Another form of Call-to-Action is navigation links to other pages of website (like, category listings, FAQ section, links to more pages with similar content). These allow visiting other pages in the website without needing the visitors to be signed in as a registered user. The Growth Hacker will check how visitors flow from landing page to other pages navigable and what CTAs are present on those other pages.
At the end of this exercise, the Growth Hacker will have fair idea of how new visitors experience the website.
They came, they saw & they didn’t leave
A CTA is the starting point of the process to convert a new visitor to a registered user. The Growth Hacker will assess how successful is the conversion process from each CTA.
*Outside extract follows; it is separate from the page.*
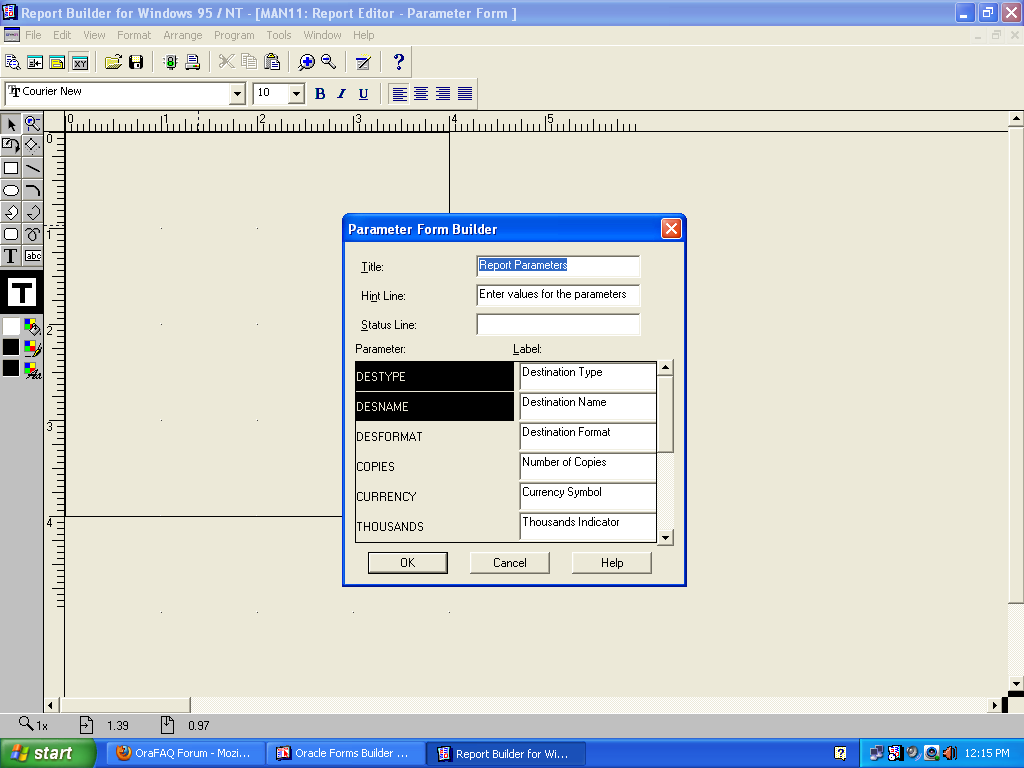Viewport: 1024px width, 768px height.
Task: Click the Print icon in the toolbar
Action: click(192, 62)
First aim is to get maximum number of new visitors to interact with one of the CTAs present on the landing page. However, just presenting CTAs doesn’t mean that visitors are going to engage with these. The Growth Hacker will evaluate the factors which play their part at this stage:
- Number of CTAs — Too many CTAs confuse the user or may take away mindshare from the most important action desired from them
- Context-Purpose fit of CTA — A user reaching a landing page looking for some information by searching for a query on Google will not be inclined to click on Learn More to know about all the feature details of the product at that point of time
- Visual treatment of CTA — Whether the CTA is noticeable and is stylistically appealing to the visitor; the type of UI element, color, font, placement on page
- Message accompanying the CTAs (the “Copy”) — The text should be unambiguous in its meaning, catchy to draw attention and not be misleading about what follows next
- Intermediate steps in conversion process — A CTA may be starting of a chain of steps before successful conversion; each intermediate step should be consistent & logical in information flow and encourage the visitor to complete the process.
Beyond the Fog
For our Growth Hacker from the metaphor, that’s a lot of intelligence to gather and wrap his head around. This information prepares him to draw the next stage of battle plans — plug the obvious holes in conversion funnels, optimize landing pages, focus on important sources of traffic, plan for increasing footprint in lagging sources of traffic.